Problem statement »
Examine the records below and count how many lines contain the string "Open". Give only the number.

Stored records
********************

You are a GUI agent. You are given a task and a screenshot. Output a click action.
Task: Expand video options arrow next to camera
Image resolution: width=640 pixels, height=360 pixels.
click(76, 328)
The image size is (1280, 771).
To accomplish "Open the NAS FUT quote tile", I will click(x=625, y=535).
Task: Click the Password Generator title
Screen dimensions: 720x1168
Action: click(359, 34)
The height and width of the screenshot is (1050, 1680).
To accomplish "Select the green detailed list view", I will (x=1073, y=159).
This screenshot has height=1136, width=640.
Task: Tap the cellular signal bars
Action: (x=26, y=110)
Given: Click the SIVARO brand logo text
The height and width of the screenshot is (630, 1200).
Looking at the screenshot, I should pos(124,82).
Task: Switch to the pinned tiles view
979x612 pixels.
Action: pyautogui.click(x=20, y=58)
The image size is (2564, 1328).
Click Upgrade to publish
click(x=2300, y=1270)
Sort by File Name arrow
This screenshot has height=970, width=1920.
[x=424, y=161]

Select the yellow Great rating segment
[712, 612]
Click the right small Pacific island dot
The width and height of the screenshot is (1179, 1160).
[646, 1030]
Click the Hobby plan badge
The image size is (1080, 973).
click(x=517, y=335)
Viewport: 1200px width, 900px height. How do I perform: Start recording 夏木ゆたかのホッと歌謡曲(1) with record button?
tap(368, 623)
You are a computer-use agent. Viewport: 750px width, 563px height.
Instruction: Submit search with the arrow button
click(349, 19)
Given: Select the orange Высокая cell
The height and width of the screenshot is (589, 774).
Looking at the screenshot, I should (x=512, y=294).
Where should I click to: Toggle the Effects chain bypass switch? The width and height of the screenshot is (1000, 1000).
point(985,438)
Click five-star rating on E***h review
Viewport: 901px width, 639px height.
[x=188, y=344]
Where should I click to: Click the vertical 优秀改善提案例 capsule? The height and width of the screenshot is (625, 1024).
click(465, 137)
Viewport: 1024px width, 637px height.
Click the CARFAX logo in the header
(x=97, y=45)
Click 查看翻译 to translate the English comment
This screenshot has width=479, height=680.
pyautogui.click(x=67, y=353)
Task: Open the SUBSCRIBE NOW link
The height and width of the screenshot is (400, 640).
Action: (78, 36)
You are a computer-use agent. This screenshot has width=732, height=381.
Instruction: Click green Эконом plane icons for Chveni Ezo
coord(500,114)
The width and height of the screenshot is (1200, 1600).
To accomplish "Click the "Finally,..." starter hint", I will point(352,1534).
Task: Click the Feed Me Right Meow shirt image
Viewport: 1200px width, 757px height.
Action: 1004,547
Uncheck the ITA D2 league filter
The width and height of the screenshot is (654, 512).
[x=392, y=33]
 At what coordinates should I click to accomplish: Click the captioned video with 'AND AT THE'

********************

Output below »
2